CES Reply: Rocks in Hats, Part 1 of a Zillion

This is a serialization of “A Faithful Reply to the CES Letter from a Former CES Employee.”  You can download the whole PDF here, and you can also participate in the Latter-day Saint Survey Project by joining or creating one of the Canonizer camps in the links at the bottom of this post.

This is a line-by-line response to Jeremy Runnells’s October 2017 iteration of the CES Letter. Jeremy’s original text appears in green, the color of life. My response text appears in black, the color of darkness.


“I will begin by saying that we still have pictures on our Ward bulletin boards of Joseph Smith with the Gold Plates in front of him. That has become an irksome point and I think it is something the church should pay attention to. Because anyone who studies the history knows that is not what happened. There is no church historian who says that is what happened and yet it is being propagated by the church and it feeds into the notion that the church is trying to cover up embarrassing episodes and is sort of prettifying its own history.

So, I think we ought to just stop that immediately. I am not sure we need a lot of pictures in our chapels of Joseph looking into his hat, but we certainly should tell our children that is how it worked… It’s weird. It’s a weird picture. It implies it’s like darkening a room when we show slides. It implies that there is an image appearing in that stone and the light would make it more difficult to see that image. So, that implies a translation that’s a reading and so gives us a little clue about the whole translation process. It also raises the strange question, ‘What in the world are the plates for? Why do we need them on the table if they are just wrapped up into a cloth while he looks into a seer stone?’”

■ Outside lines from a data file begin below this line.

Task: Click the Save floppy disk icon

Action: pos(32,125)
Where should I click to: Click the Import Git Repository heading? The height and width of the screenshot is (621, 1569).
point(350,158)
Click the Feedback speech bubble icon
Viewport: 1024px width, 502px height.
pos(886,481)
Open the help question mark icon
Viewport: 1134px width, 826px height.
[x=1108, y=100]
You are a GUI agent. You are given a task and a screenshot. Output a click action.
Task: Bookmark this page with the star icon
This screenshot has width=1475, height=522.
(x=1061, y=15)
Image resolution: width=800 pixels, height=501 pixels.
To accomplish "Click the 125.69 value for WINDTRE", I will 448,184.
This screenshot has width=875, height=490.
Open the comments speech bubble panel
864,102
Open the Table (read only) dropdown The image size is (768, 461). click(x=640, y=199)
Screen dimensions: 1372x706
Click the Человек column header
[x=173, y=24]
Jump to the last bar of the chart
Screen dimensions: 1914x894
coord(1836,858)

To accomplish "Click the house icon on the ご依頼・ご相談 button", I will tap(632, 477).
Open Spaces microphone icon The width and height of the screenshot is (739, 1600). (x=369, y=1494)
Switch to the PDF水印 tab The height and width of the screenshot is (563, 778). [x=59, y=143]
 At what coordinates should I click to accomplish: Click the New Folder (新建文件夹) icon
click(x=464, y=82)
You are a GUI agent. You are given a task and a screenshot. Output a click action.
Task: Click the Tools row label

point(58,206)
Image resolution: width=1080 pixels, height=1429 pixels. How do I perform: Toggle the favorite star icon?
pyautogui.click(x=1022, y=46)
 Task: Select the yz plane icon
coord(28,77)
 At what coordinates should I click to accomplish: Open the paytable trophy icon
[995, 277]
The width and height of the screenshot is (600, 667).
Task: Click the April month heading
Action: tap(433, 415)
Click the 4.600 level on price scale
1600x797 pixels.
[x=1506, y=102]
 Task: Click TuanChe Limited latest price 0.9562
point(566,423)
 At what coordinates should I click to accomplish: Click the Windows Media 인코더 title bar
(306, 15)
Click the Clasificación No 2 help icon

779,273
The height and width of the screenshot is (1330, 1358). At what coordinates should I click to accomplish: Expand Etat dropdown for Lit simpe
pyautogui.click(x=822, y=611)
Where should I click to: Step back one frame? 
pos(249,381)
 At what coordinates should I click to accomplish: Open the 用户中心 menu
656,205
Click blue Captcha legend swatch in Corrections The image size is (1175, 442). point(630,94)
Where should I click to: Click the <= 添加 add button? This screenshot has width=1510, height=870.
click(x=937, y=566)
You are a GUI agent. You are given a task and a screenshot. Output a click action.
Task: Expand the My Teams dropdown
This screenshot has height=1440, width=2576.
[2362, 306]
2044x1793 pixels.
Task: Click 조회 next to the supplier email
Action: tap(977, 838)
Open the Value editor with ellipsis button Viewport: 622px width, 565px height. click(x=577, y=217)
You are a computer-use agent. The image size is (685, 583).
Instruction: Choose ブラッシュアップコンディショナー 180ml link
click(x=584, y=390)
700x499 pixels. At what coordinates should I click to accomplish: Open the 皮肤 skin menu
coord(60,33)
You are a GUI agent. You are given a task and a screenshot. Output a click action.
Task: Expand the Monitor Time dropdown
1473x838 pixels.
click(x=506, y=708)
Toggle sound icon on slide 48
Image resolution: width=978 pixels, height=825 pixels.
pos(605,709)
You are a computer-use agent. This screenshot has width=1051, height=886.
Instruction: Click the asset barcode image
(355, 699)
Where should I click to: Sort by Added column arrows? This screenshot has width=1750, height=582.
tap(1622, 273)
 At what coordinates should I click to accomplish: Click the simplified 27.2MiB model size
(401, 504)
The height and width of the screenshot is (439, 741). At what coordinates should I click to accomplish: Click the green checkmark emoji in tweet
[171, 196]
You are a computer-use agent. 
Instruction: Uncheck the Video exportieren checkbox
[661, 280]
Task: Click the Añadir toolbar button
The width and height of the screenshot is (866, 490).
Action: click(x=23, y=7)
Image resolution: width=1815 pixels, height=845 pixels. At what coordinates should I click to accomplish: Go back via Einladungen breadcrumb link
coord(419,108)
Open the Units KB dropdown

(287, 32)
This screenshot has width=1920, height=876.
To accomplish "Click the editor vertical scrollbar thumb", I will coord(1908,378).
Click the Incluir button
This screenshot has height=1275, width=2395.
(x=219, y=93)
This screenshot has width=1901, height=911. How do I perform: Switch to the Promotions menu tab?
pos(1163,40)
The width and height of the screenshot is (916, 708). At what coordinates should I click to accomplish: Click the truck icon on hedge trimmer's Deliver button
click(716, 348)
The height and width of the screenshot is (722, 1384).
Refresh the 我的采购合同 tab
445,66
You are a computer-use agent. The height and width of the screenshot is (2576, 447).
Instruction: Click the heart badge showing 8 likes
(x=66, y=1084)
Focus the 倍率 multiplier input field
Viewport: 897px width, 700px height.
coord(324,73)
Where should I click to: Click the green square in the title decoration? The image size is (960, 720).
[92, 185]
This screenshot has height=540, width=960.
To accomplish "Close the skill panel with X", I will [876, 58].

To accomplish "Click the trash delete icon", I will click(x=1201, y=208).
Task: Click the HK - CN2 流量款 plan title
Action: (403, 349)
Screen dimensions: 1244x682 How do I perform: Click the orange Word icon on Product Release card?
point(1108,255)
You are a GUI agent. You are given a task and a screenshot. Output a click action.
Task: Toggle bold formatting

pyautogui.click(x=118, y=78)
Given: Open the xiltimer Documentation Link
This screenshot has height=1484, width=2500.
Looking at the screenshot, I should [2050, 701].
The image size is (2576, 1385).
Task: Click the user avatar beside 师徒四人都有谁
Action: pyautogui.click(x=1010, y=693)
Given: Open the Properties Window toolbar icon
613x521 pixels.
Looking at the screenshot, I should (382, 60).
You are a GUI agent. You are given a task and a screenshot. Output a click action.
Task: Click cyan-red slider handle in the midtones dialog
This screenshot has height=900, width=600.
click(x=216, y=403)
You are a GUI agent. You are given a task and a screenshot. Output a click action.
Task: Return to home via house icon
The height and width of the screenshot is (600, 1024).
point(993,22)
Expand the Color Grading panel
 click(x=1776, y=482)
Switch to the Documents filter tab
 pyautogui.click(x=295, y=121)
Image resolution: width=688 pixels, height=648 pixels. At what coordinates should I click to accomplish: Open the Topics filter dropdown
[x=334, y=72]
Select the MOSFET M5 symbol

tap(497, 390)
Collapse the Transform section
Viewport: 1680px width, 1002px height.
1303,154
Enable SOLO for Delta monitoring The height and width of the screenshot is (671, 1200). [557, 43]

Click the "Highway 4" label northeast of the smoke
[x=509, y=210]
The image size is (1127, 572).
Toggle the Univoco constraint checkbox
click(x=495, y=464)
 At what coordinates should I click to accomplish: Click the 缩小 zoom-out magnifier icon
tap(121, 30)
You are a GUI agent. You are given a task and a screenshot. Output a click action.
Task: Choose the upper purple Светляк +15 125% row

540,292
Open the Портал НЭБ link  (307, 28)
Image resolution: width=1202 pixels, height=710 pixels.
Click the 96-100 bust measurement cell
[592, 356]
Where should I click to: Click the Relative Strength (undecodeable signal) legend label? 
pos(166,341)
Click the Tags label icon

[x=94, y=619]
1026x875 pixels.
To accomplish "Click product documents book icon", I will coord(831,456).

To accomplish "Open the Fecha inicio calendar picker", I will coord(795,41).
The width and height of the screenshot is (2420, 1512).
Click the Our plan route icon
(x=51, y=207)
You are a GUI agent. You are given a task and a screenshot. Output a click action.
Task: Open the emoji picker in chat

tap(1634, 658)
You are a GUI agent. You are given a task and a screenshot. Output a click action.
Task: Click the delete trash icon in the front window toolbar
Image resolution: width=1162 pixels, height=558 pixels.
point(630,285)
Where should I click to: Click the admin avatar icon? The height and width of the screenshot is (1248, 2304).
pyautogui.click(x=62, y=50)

– RICHARD BUSHMAN, LDS SCHOLAR, HISTORIAN, PATRIARCH, FAIRMORMON PODCAST, EPISODE 3: RICHARD L. BUSHMAN P.1, 47:25 

”People say that the Book of Mormon certainly is an inspired and inspiring book, but the backstory of the plates in the translation is irrelevant to it. What would we gain and lose [if we abandoned the plates]? What we would lose would be a powerful form of evidence that the Lord gave to Joseph Smith and to us of the actuality of all these experiences, and therefore the actuality of the transcendent sphere… That would be gutting some of the most gritty and appealing parts of the Mormon story.”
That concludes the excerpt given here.